Work order A.
In the Amontons text, copy the passage that begins at the words "Amontons' Hot Air" and ends after "men and horses.", but switch "horses" to "oxen".
Work order B.
Answer these questions from the Amontons text:
(i) Who is named as the author?
(ii) Which element does the text say we still have to subjugate?
(iii) What does heat do to air that has complete freedom to expand?

Reading text.
----

Amontons' Hot Air Engine


Source: Histoire et Mémoires de l'Académie Royale, Année M. DC. XCIX.
Title: Moyen de se servir du feu pour faire mouvoir les machines.
Author: Pierre Varignon, French Mathematician
Date: 1699

Fire as a motive power

The ancients had to do by force of arms, what we today do with extreme ease by different kinds of mills. They did not know, like we do, how to make water or air work in place of men and horses.

We still have one element to subjugate: the fire, similar in some way to those Indians whom the Spaniards have not yet been able to reduce to working in their mines.

Mr. Amontons does not despair that in the future we will get out of the fire as much service as from the air or as from the water. He has imagined for this purpose a kind of mill, of which we shall endeavor to give some ideas.

The heat acts very powerfully and very quickly on the air. If air has complete freedom to expand, the fire only makes it rare and increases its volume. If it can not extend at all, it only increases the strength of its spring. If it can extend, but only to a certain extent, the force of its spring is all the less increased.
The cold, on the contrary, tightens the air and diminishes it spring.

----

[Stored data]

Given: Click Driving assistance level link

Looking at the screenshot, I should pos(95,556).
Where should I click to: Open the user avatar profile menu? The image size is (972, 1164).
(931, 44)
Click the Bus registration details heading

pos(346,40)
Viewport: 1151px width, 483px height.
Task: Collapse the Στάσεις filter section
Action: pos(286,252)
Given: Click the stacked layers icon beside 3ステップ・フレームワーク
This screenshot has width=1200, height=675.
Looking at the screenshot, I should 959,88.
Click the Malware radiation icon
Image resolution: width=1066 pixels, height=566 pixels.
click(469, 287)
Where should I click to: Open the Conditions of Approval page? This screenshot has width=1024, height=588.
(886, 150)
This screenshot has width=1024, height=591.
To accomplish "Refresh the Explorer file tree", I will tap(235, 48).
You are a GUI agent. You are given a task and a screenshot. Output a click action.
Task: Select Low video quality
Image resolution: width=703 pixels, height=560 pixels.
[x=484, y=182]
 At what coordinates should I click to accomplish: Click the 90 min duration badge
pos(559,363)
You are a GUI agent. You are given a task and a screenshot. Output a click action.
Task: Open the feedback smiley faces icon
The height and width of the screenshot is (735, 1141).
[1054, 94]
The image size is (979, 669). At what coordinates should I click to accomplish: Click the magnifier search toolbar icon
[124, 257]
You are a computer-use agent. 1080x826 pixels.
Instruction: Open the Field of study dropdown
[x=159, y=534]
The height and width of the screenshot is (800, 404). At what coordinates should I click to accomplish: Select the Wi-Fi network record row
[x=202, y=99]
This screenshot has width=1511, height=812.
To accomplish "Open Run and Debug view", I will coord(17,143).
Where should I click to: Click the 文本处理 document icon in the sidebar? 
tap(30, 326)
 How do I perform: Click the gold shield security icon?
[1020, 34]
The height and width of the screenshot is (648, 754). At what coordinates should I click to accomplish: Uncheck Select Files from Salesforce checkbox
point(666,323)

----

Task result A.
Amontons' Hot Air Engine


Source: Histoire et Mémoires de l'Académie Royale, Année M. DC. XCIX.
Title: Moyen de se servir du feu pour faire mouvoir les machines.
Author: Pierre Varignon, French Mathematician
Date: 1699

Fire as a motive power

The ancients had to do by force of arms, what we today do with extreme ease by different kinds of mills. They did not know, like we do, how to make water or air work in place of men and oxen.

Task result B.
(i) Pierre Varignon
(ii) Fire
(iii) It only makes the air rare and increases its volume.